エネチェンジは27日、監査法人から不正な会計処理の疑いを指摘されていた問題で、外部調査委員会による報告書を発表した。電気自動車(EV)用充電設備を保有する特別目的会社(SPC)の連結要否問題について「隠ぺいしていたとの事実は認められなかった」と結論づけた。ただ、城口洋平最高経営責任者(CEO)による不正を許容するような不適切な言動も一部で認められた。同社は、調査委員会の指摘を踏まえ、7月16日をめどに再発防止策をまとめる予定だ。

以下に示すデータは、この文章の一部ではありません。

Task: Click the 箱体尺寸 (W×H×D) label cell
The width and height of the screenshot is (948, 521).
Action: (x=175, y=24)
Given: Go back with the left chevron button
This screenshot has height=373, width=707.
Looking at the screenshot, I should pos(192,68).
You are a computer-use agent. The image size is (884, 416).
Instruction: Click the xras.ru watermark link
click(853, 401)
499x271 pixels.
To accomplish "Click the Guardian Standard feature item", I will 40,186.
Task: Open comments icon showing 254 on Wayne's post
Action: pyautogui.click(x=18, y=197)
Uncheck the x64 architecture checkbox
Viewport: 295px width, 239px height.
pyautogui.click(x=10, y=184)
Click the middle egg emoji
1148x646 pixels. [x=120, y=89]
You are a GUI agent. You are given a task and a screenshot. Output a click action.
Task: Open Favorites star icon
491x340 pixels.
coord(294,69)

今回の調査は、エネチェンジがSPCを連結外としている会計処理について、あずさ監査法人が連結対象にするとともに事前に必要な情報が報告されていなかったと指摘したことを受けて、3月に立ち上げた委員会で実施した。なお、エネチェンジは、連結財務諸表を早期に確定させるため、連結範囲に含めること自体は決めている。

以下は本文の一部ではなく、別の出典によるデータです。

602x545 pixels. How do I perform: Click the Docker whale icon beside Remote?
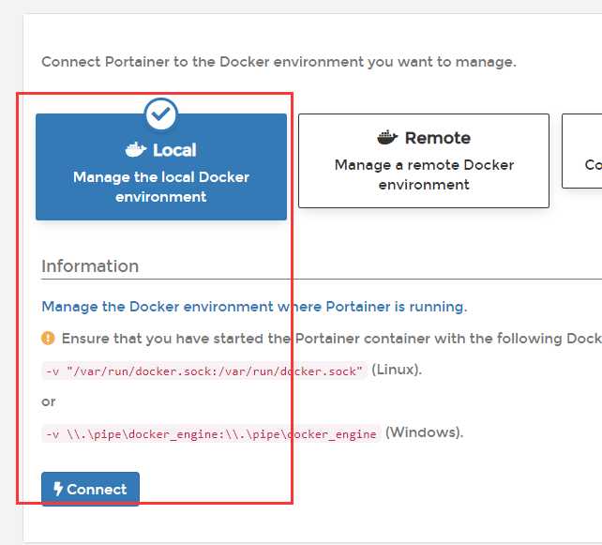click(387, 138)
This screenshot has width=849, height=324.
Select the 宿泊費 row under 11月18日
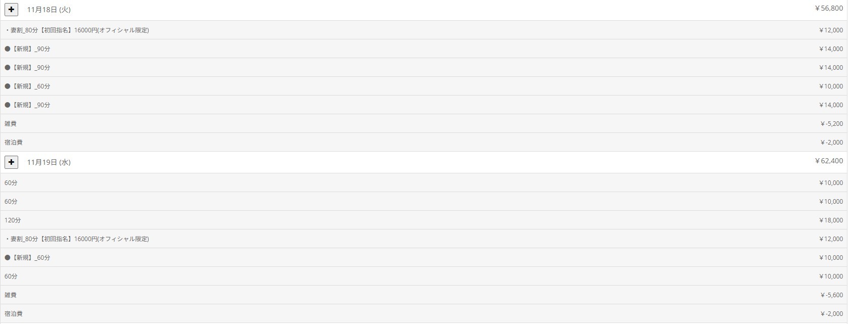pyautogui.click(x=14, y=143)

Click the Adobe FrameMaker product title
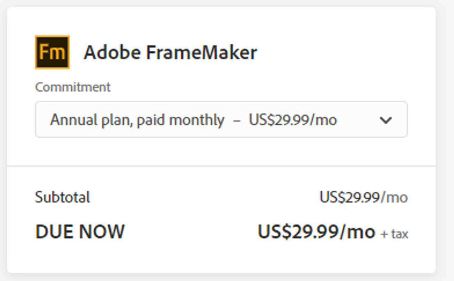click(171, 52)
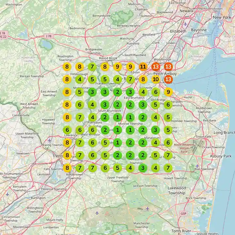Image resolution: width=235 pixels, height=235 pixels.
Task: Click the Lakewood Township map label
Action: coord(177,190)
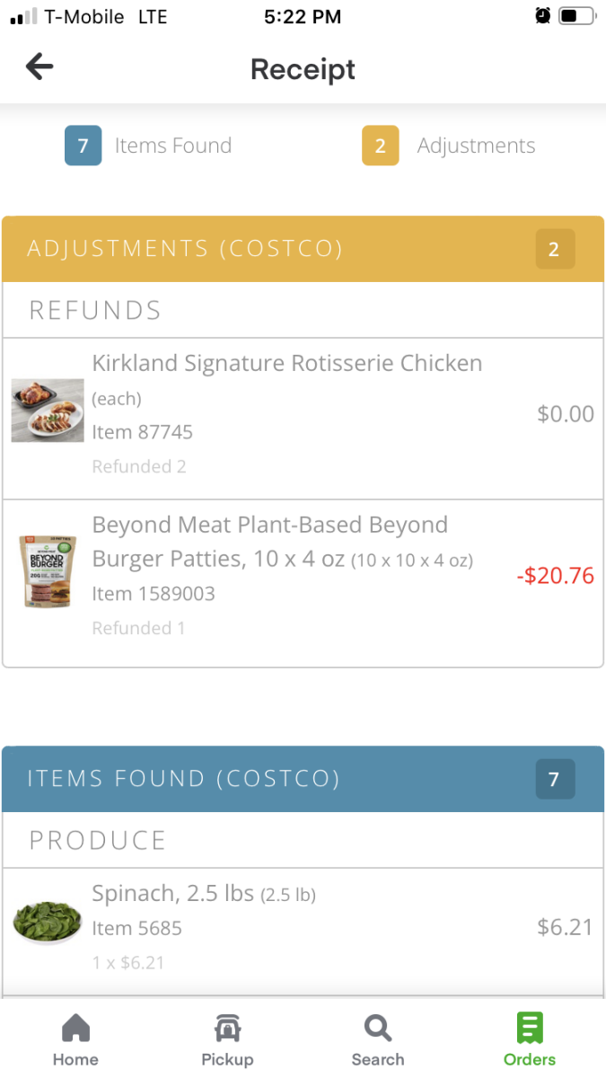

エネチェンジ、特別目的会社の会計方針について外部調査委員会を設置
報告書によると、あずさは、SPCを連結外とすることで、エネチェンジがSPCから収受する充電器の売買代金や工事代、運営委託料をエネチェンジの売り上げに計上するスキームを是認していた。しかし、その際に金銭消費貸借契約の内容やオプション行使条件、SPCの事業計画見通しなどについてエネチェンジから受けた説明が不十分だったと指摘した。

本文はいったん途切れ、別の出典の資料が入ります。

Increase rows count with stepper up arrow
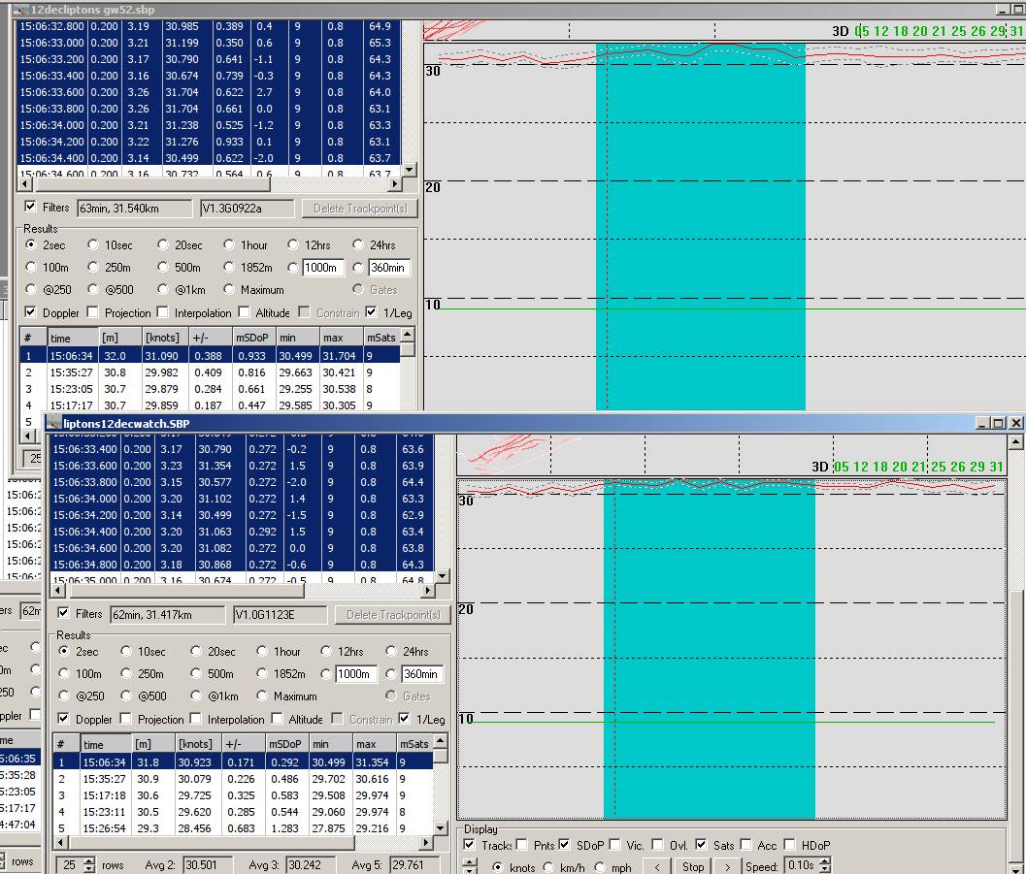(89, 860)
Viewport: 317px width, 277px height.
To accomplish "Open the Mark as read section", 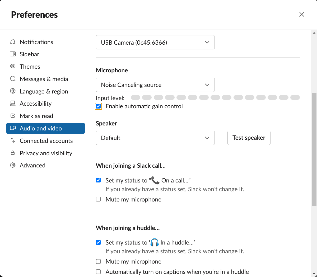I will [x=36, y=116].
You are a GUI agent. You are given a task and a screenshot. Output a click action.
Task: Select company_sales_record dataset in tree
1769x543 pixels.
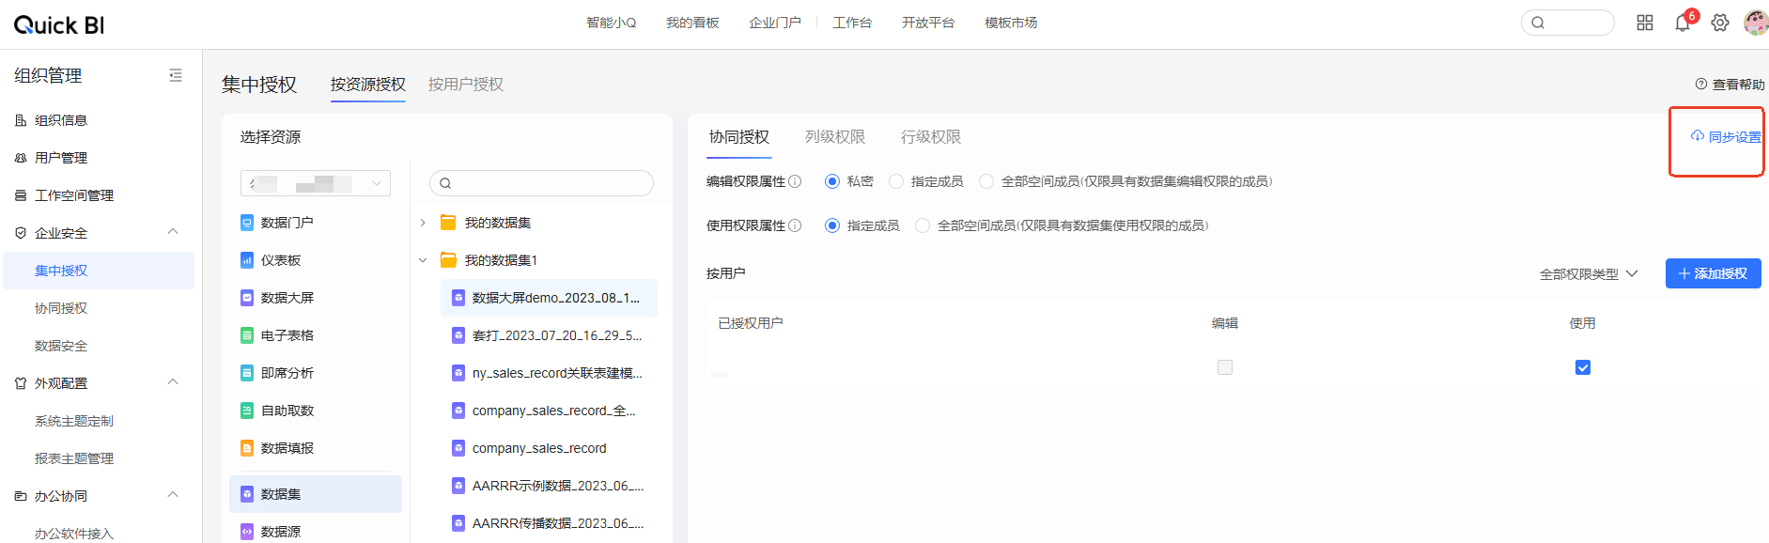pos(538,448)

調査の結果、あずさに対する説明で意図的に隠ぺいしたり、虚偽の内容を伝えたりした事実は確認されなかった。一方で、城口CEOと最高財務責任者や監査法人との間での社内外でのコミュニケーション不足などの問題点を指摘した。
また、調査の結果、EV充電事業のスキームの検討段階において城口CEOが同社役員に対してコミュニケーションツールでEV充電機器の買い取りの契約を「裏で巻く」「監査法人に黙って巻きたい」などと書き込みしていたことも判明した。これについて報告書では「経営者が社内に示す姿勢として不適切といわざるを得ない」と指摘した。
調査委員会は、調査結果を踏まえ、コンプライアンス意識の向上や権限分散によるけん制機能の強化、取締役会の監督機能の強化などを再発防止に向けて提言した。
エネチェンジは同日、有価証券報告書が期限の28日までに提出できないと発表。東京証券取引所に監理銘柄(確認中)に指定された。7月10日までに提出できなかった場合、上場廃止となる。